TO DO:
1. Answer these questions using the text on failure in science:
(a) What does the text name as the core elements of research?
(b) Besides researchers, who does the text say is more likely to favor positive results?
(c) In the headache drug example, what would a null result mean?
2. Pick up the text on failure in science after its last sentence and keep writing it.

TEXT TO READ:
Science Failure

Failure is essential to science. Experimentation and exploration are the core elements of research. These fundamentals are taught to our children in their first school science lessons.

It is paradoxical that, while failed studies are just as important for the advancement of knowledge as successful studies, scientific articles always present positive results. When did you last read an article about “Hey we spent a lot of money and time on this study, but we could not find any significant findings”? This positive-results bias is a massive issue within the scientific community (some fields are worse than others). Researchers are more likely to submit and editors are more likely to accept positive results than negative or inconclusive results. For knowledge to grow, we need to be able to read about experiments and studies gone wrong, statistically insignificant results and all the other interesting research that do not get published.

For example, if a study is testing whether a new drug is effective in reducing headaches, a null result would mean the study found no difference between people who took the drug and those who didn't. A negative result might indicate that not only did the drug fail to reduce headaches, but perhaps it even made them worse.

STORED DATA:
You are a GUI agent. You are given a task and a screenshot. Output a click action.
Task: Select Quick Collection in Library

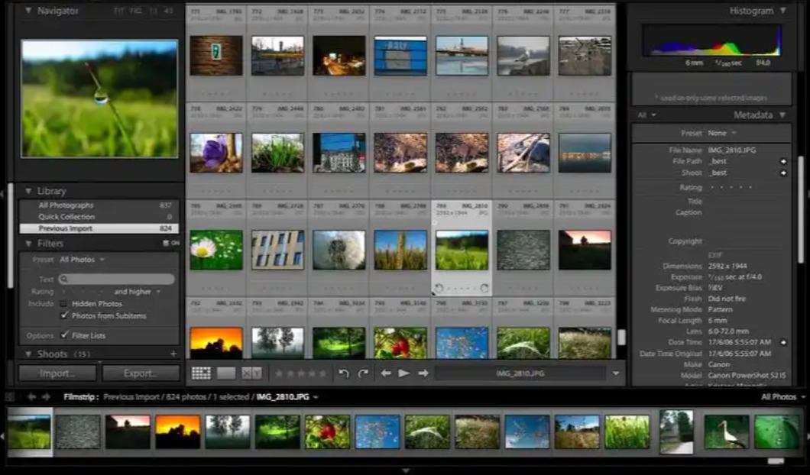point(66,217)
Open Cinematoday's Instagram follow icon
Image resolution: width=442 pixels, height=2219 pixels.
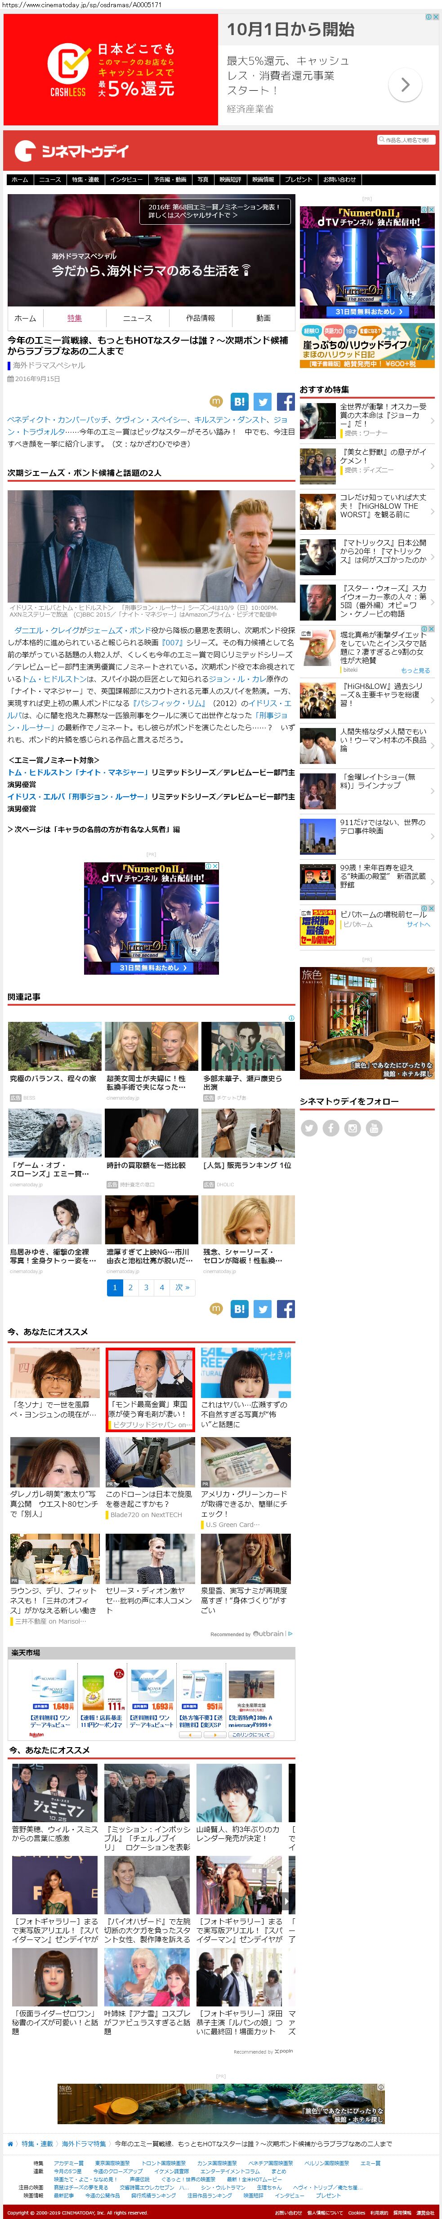pyautogui.click(x=352, y=1128)
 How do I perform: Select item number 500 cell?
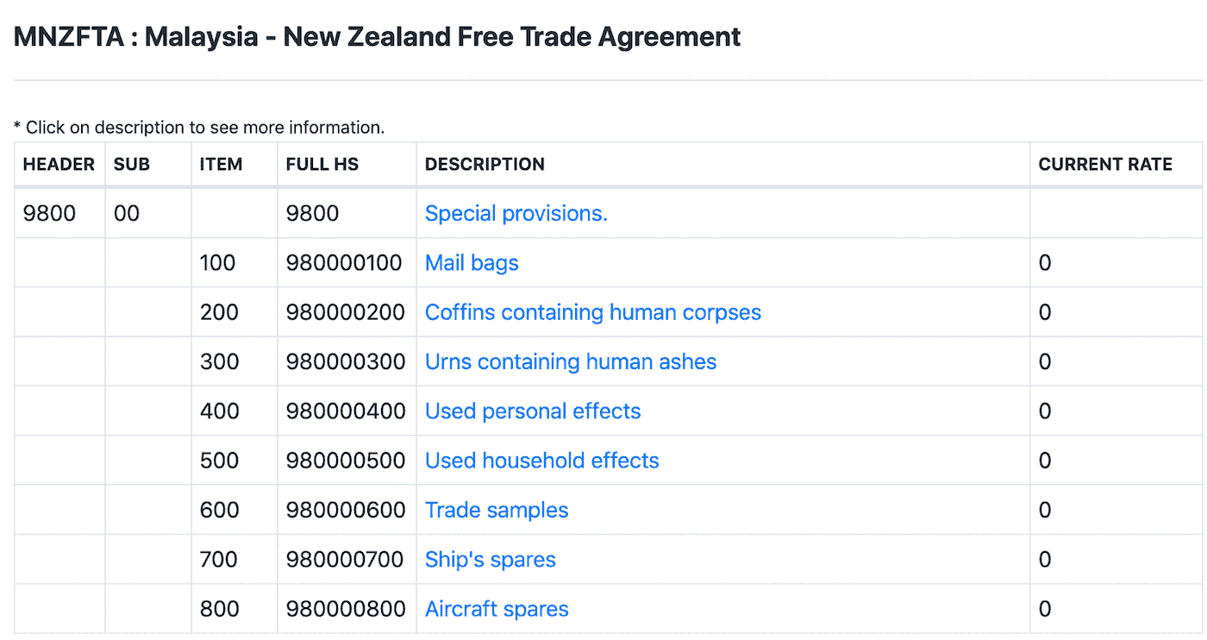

EXPECTED RESPONSES:
1.
(a) Experimentation and exploration.
(b) Editors, who are more likely to accept positive results than negative or inconclusive ones.
(c) The study found no difference between people who took the drug and those who didn't.

2.
Therefore, while these results might seem disappointing, negative and null results are extremely important for science. They help avoid wasted efforts and resources on ineffective treatments or incorrect theories. They also contribute to a fuller understanding of the subject by showing what doesn’t work or what isn’t true, which can be as valuable as discovering what does work. However, these types of results are underreported because they not exciting or deemed less interesting.

In collaboration with Journal of Trial and Error, and their science writer Marcel Hobma, we developed a new exhibition theme focused on failure in science.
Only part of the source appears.